Pixel coordinate grounding data
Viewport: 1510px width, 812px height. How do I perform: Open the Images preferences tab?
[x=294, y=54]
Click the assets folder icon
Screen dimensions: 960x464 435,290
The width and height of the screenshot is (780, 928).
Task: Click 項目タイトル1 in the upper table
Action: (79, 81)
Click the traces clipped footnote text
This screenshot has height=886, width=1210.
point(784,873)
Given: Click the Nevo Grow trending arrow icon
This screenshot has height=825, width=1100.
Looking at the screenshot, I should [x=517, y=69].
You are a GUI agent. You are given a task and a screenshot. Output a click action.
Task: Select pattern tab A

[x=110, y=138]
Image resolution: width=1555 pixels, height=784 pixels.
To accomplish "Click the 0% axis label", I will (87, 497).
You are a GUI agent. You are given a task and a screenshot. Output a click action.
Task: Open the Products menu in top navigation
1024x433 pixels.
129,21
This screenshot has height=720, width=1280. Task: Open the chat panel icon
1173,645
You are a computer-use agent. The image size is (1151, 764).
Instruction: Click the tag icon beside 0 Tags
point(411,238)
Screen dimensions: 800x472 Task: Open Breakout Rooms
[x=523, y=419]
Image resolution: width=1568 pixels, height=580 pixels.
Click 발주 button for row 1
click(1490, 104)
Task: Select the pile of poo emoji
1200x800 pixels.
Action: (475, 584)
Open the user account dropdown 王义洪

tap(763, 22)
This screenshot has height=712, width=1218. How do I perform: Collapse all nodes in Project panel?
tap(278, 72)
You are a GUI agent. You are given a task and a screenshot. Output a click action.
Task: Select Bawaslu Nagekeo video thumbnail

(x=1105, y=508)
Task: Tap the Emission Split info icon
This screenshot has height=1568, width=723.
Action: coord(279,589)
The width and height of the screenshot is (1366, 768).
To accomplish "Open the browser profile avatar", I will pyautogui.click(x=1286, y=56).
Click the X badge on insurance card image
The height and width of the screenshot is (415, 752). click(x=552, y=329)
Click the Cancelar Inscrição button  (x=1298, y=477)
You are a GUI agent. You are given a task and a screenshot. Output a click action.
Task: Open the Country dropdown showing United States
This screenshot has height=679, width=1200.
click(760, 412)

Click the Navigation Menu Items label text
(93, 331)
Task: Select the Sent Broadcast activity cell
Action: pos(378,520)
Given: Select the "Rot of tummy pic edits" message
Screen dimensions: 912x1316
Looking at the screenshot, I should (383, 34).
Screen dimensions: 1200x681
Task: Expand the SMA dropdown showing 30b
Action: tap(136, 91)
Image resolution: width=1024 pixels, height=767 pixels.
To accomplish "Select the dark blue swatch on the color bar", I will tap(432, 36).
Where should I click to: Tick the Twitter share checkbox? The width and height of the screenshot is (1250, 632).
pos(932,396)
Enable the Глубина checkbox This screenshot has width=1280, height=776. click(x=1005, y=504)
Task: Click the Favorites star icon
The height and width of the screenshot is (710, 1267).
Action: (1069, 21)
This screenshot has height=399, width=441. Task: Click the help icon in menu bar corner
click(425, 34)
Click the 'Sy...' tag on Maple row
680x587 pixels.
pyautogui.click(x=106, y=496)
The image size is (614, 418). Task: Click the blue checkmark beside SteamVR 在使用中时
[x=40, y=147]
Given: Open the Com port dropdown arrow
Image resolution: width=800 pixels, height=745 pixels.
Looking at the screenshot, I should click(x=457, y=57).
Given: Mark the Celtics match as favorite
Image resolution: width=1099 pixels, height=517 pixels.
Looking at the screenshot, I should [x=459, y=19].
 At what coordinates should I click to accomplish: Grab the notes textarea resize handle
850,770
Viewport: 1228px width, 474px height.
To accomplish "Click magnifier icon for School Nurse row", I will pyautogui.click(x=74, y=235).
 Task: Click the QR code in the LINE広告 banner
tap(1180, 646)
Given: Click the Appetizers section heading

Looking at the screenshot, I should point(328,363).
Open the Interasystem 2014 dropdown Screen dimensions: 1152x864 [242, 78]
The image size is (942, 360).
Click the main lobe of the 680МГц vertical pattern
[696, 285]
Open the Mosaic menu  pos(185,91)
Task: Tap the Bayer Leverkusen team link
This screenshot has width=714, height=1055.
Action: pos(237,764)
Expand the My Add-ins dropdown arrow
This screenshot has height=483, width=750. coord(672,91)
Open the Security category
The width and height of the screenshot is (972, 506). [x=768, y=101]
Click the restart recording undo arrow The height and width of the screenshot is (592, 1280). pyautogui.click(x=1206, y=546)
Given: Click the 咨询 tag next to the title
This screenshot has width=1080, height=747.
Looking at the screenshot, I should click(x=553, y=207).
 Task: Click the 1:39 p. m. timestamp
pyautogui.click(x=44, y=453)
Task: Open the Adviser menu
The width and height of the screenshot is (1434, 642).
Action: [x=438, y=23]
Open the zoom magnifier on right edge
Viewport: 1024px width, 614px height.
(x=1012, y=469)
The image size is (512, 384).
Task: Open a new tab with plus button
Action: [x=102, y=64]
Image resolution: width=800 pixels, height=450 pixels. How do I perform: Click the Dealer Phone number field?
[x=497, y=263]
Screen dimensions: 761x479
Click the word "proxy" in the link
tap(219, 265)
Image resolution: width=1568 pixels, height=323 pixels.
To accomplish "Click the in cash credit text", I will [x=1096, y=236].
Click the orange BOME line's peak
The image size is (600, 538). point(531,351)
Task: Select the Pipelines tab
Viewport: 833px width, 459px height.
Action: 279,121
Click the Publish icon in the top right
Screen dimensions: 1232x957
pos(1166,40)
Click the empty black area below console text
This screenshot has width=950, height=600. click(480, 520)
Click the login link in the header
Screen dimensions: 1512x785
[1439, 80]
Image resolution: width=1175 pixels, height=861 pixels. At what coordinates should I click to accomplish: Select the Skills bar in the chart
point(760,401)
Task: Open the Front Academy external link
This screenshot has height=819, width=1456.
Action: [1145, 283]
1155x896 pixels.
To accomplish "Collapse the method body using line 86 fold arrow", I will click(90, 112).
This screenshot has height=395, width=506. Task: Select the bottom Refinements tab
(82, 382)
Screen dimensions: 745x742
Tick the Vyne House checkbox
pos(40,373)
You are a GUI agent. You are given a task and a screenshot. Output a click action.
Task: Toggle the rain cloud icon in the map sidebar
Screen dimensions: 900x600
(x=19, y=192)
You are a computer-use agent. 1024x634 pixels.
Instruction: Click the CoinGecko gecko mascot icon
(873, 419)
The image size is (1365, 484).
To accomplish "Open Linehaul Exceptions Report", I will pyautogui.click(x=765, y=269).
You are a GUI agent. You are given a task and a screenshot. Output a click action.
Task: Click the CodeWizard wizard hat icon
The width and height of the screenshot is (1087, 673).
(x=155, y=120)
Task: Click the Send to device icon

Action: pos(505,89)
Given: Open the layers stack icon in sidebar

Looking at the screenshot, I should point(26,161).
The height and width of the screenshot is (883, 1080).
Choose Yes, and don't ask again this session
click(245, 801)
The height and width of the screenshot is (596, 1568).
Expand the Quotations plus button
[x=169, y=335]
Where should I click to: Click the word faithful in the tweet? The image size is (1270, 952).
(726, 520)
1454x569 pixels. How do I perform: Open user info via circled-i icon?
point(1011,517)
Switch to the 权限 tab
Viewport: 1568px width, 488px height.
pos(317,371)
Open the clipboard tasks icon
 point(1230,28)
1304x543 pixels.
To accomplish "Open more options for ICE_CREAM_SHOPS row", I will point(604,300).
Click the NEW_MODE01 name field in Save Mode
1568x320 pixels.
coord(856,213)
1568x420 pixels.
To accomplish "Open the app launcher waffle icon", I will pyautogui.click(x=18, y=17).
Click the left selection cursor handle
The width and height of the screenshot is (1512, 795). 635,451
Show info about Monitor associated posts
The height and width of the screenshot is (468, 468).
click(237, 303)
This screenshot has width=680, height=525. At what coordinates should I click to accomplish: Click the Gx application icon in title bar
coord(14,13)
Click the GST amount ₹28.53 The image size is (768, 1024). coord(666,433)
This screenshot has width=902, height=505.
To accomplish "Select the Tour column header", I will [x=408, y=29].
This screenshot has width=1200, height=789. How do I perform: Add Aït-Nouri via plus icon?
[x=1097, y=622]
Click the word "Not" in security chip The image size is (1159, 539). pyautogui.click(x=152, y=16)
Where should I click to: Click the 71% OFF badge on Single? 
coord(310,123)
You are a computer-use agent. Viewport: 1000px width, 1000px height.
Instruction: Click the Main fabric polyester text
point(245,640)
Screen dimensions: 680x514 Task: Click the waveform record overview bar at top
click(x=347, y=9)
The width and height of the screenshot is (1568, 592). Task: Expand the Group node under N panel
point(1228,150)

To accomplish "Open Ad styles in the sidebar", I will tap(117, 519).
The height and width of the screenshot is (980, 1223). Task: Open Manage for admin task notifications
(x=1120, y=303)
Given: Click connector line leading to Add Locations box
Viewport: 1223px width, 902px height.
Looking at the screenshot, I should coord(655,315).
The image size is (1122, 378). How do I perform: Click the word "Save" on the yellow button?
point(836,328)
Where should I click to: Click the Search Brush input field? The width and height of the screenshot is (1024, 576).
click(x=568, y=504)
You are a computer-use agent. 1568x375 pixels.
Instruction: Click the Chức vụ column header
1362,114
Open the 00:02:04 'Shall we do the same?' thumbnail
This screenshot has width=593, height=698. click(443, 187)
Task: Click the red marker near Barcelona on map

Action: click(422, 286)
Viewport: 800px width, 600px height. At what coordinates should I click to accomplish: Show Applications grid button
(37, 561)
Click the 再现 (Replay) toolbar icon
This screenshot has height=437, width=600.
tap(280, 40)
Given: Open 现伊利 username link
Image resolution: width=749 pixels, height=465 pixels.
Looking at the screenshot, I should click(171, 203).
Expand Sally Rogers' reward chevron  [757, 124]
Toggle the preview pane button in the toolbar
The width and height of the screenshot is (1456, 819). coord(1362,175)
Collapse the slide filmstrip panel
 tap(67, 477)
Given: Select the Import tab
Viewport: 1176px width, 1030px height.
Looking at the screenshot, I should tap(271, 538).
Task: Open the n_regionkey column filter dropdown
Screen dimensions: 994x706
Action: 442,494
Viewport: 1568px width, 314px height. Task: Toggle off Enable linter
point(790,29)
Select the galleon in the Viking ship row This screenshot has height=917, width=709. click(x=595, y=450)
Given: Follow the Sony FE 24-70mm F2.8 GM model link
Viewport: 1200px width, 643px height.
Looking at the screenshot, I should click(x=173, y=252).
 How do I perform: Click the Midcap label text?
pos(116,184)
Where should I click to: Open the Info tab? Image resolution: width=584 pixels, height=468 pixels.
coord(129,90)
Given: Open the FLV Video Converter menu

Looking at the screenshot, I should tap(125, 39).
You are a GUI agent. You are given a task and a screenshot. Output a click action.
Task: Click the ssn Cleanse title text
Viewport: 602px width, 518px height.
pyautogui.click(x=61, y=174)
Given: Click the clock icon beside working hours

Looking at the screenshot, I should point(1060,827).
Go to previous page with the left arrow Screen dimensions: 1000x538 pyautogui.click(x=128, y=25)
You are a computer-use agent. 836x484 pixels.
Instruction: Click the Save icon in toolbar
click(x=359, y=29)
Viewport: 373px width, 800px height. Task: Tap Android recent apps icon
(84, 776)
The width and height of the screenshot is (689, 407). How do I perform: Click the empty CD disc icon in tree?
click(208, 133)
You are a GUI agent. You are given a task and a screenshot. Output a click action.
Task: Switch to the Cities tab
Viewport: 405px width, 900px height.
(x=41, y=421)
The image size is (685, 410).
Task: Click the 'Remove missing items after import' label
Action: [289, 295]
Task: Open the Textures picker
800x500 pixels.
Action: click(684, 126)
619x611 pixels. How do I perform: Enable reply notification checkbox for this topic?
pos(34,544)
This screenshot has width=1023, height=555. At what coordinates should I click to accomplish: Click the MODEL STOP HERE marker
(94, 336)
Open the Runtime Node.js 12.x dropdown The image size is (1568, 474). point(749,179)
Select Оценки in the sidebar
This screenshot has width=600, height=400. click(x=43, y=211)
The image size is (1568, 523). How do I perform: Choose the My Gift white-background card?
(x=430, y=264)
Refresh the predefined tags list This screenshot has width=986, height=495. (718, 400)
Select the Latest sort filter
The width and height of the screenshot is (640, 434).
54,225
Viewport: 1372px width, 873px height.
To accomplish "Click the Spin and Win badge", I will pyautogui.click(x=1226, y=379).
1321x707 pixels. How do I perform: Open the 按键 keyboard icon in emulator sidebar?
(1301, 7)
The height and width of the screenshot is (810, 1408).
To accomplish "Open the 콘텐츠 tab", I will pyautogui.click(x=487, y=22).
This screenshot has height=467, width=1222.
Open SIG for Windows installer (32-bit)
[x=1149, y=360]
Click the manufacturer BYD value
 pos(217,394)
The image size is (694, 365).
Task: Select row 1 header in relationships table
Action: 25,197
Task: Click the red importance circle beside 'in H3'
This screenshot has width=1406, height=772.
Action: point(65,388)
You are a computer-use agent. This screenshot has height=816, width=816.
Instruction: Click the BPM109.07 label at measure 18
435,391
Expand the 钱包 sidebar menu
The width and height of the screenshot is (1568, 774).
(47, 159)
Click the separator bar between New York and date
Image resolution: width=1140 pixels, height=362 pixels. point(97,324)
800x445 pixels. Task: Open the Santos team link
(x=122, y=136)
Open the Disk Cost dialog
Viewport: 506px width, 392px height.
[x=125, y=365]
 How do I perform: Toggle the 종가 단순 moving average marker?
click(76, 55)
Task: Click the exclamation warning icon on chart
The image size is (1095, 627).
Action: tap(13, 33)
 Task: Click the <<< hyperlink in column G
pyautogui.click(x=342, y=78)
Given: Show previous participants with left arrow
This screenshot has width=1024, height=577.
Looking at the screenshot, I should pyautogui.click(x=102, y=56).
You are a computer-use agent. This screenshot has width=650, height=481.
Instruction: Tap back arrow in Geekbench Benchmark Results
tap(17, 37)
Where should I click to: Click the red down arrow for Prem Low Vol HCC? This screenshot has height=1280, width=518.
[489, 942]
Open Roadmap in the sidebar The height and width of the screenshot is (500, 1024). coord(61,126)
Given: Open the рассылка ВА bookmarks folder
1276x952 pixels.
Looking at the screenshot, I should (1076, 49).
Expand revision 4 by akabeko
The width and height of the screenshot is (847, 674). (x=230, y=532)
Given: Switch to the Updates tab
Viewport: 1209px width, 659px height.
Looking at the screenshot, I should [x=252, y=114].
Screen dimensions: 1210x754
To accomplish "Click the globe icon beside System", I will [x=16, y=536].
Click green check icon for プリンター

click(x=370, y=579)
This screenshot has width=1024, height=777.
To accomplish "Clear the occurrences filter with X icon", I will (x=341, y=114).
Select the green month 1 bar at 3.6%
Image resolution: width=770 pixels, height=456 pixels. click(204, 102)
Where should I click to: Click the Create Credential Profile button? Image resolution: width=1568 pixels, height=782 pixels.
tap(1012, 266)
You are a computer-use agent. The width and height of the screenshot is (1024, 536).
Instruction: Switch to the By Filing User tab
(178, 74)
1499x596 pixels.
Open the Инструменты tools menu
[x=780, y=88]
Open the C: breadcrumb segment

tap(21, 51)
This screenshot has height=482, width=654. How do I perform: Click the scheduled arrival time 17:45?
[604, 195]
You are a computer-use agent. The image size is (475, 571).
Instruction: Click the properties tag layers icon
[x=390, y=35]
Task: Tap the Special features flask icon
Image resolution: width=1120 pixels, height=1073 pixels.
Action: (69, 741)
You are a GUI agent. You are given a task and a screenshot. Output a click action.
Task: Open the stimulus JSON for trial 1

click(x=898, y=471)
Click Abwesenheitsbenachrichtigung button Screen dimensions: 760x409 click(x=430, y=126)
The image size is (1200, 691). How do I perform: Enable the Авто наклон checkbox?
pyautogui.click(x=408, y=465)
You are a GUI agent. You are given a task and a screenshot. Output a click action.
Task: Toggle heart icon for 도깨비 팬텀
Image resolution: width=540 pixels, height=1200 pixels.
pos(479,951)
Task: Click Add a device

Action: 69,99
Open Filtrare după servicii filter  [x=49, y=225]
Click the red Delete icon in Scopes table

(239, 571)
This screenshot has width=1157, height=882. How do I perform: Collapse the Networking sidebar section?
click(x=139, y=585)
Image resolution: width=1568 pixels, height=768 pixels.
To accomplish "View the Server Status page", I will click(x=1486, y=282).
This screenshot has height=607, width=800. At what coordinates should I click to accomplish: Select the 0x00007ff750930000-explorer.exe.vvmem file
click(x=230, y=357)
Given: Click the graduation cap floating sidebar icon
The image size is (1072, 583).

Task item -
Lines above that have "page": copy each of them.

Answer to this exercise -
Go to previous page with the left arrow Screen dimensions: 1000x538 pyautogui.click(x=128, y=25)
To accomplish "View the Server Status page", I will click(x=1486, y=282).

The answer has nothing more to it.